Charles Cimino, Keithley Instruments
Since the recession of 2008–2009, many R&D organizations, including those within the green power and related industries, have had to become leaner and more efficient, just like their products. In addition to all the other cutbacks they’ve made, they are employing fewer dedicated test engineers with in-depth T&M training and experience, due to the compression of new product development schedules, the shift toward lean methods, and smaller design groups both in developed and emerging regions. Inevitably, that means there are fewer engineers on staff who are equipped to focus on ensuring test accuracy and efficiency and to support others on the team. For those who remain, that means new responsibilities related to characterization and test are being thrust upon them, tasks for which some are finding themselves somewhat unprepared to meet expectations.
These employees often find themselves forced to work far outside their comfort zones, that is, in areas others than those in which they were educated and/or acquired significant on-the-job training. For example, as power systems and supplies have grown more sophisticated, the people building and maintaining them increasingly need to use types of equipment that were previously used only by digital design engineers. Or, consider the designers of medical devices such as powered prostheses, which employ electric motors and drive controllers. Although these designers often hold degrees in biomedical engineering, they might need assistance on the finer points of characterizing these devices. Some of today’s high precision instrumentation users may not have backgrounds in electrical engineering but instead trained in a different discipline, such as materials science, mechanical engineering, quality control, electrochemistry, physics, etc.
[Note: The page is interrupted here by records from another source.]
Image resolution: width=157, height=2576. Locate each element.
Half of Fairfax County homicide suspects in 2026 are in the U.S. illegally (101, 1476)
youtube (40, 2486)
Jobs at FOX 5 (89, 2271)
The non-traditional test instrument users
Here are some examples of these types of non-traditional test instrument users in fields related to power systems design:
•Materials scientists responsible for developing high-power advanced semiconductor materials and compound semiconductor materials for next-generation semiconductor devices
•Electrochemists involved in the design of new fuel cells; photovoltaic materials, cells and modules; lithium-ion batteries; and other power generation and conversion devices
In order to do their jobs, these non-traditional users need tools that can deliver accurate measurements quickly and easily without requiring them to navigate their way through the complexities common in traditional analog and digital instrument interfaces. To address the needs of this growing segment of the market, instrumentation manufacturers are beginning to employ some interface strategies from the consumer electronics world, such as smartphones and tablet computers.
Users Who Wear Many Hats
For engineers taking on multiple new test and measurement responsibilities, minimizing the time and effort required to get accurate, usable test and measurement results is critical. Time-pressured users simply don’t have the leisure or the inclination to refer to the manual every time they need to change a setup or make a measurement. They want setting up, acquiring, and evaluating the results from all measurements to be virtually instantaneous; if they have questions, they want answers at their fingertips, not buried in a manual. To address the inherent challenges of this new category of users, instrumentation designers are beginning to offer touchscreen-based precision test instruments that are intuitive to understand and use. When problems arise, these interfaces offer on-line help and debug capabilities, minimizing the need for manuals or external guidance (see Figure 1).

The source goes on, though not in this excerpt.